Shareholders’ Equity
The increase of $2.2 billion in total shareholders’ equity at
December 31, 2006 compared with December 31, 2005
reflected the impact of 2006 net income on retained earnings
and an increase in capital surplus in connection with the
BlackRock/MLIM transaction. Regulatory capital ratios at
December 31, 2006 were 9.3% for leverage, 10.4% for tier 1
risk-based and 13.5% for total risk-based capital. At
December 31, 2005, the regulatory capital ratios were 7.2%
for leverage, 8.3% for tier 1 risk-based and 12.1% for total
risk-based capital.
Glossary of Terms
Accounting/administration net fund assets - Net domestic and
foreign fund investment assets for which we provide
accounting and administration services. We do not include
these assets on our Consolidated Balance Sheet.
Adjusted average total assets - Primarily comprised of total
average quarterly (or annual) assets plus (less) unrealized
losses (gains) on available-for-sale debt securities, less
goodwill and certain other intangible assets (net of eligible
deferred taxes).
Annualized - Adjusted to reflect a full year of activity.
Assets under management - Assets over which we have sole or
shared investment authority for our customers/clients.

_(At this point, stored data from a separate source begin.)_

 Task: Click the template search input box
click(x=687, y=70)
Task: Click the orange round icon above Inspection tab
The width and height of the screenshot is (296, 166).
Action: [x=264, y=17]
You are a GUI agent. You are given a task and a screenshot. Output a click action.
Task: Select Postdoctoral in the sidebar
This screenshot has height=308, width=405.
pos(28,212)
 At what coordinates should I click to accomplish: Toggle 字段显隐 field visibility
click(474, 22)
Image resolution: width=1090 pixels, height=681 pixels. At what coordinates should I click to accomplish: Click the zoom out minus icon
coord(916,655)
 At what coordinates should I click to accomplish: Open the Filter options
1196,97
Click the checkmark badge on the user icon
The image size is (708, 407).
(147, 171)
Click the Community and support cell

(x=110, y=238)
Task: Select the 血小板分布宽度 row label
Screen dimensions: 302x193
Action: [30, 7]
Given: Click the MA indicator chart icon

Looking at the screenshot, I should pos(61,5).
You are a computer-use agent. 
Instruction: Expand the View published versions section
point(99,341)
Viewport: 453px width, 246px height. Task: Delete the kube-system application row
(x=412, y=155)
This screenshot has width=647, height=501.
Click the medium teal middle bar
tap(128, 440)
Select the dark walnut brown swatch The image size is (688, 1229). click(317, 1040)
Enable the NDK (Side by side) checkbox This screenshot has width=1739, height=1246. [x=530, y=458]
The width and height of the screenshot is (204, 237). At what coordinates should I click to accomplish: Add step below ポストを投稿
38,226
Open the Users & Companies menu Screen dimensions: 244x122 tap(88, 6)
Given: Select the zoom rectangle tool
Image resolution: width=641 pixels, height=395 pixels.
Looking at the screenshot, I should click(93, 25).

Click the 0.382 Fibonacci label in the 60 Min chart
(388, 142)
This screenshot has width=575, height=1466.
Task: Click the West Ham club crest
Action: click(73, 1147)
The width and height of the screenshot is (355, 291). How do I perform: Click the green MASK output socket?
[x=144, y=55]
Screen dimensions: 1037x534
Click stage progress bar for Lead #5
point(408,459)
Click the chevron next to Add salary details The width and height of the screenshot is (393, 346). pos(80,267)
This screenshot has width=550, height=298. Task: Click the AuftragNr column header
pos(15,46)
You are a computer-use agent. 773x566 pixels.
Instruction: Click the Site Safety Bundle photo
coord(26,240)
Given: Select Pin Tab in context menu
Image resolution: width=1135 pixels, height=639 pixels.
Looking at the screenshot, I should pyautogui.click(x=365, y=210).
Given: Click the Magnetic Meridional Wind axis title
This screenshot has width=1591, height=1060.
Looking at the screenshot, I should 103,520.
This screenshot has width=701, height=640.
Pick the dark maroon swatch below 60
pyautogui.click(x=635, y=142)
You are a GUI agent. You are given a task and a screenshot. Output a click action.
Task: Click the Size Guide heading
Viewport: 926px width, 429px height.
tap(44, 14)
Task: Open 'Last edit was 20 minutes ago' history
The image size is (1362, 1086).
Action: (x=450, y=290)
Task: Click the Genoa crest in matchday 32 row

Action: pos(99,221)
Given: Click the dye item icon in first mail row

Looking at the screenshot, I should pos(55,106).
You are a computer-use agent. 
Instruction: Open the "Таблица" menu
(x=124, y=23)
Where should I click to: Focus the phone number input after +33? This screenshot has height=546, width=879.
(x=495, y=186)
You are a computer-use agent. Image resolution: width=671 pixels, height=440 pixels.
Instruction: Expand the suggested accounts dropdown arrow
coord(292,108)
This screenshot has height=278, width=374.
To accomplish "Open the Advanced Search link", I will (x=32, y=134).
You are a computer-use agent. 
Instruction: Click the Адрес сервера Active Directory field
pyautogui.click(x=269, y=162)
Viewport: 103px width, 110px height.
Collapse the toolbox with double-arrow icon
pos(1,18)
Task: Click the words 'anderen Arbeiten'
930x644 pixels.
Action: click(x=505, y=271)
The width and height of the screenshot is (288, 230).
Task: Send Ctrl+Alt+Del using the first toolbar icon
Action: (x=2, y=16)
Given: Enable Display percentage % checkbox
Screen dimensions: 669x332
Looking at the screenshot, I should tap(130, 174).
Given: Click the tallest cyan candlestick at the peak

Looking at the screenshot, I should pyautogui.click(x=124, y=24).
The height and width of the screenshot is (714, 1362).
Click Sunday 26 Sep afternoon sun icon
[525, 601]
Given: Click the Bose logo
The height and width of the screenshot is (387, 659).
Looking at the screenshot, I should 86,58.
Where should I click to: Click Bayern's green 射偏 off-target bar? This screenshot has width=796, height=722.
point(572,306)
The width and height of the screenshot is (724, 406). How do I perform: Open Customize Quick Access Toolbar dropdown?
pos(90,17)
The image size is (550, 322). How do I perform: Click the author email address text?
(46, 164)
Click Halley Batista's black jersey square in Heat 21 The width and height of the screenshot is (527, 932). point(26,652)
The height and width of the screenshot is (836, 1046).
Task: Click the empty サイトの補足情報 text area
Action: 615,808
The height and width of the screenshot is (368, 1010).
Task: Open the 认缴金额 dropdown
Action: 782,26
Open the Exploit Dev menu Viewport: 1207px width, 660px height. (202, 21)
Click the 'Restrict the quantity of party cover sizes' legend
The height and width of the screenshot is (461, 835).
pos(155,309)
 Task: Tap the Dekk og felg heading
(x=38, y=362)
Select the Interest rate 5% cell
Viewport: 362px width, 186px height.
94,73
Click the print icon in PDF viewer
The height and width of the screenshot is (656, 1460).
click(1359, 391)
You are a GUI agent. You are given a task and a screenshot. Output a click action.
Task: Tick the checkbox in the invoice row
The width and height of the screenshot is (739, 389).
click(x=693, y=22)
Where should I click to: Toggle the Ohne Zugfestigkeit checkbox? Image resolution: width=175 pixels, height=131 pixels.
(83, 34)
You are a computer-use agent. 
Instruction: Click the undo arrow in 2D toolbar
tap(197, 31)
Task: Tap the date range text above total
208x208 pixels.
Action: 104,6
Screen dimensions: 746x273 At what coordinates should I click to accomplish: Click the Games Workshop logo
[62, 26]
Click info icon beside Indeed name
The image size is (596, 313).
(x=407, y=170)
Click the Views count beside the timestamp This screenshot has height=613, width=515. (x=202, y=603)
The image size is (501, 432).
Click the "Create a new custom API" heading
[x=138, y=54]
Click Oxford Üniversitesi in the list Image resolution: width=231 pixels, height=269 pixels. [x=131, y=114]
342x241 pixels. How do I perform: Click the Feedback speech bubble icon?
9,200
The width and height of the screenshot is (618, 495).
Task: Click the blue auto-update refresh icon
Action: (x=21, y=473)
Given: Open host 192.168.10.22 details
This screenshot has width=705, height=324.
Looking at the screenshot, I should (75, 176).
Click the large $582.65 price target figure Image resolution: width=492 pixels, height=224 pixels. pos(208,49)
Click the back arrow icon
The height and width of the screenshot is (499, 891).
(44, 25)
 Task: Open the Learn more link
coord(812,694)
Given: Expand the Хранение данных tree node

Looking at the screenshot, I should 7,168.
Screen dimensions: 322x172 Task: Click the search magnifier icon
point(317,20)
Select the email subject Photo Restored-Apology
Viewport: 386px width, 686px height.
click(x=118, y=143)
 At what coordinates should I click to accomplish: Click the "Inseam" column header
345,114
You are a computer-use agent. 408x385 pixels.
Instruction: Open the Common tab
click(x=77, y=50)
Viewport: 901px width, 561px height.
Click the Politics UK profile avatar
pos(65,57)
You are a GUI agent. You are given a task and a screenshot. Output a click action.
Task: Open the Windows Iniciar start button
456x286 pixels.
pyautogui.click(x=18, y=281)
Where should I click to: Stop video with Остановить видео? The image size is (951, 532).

We do
not include these assets on our Consolidated Balance Sheet.
Basis point - One hundredth of a percentage point.
Charge-off - Process of removing a loan or portion of a loan
from our balance sheet because it is considered uncollectible.
We also record a charge-off when a loan is transferred to held
for sale by reducing the carrying amount by the allowance for
loan losses associated with such loan or if the market value is
less than its carrying amount.
Common shareholders’ equity to total assets - Common
shareholders' equity divided by total assets. Common
shareholders' equity equals total shareholders' equity less the
liquidation value of preferred stock.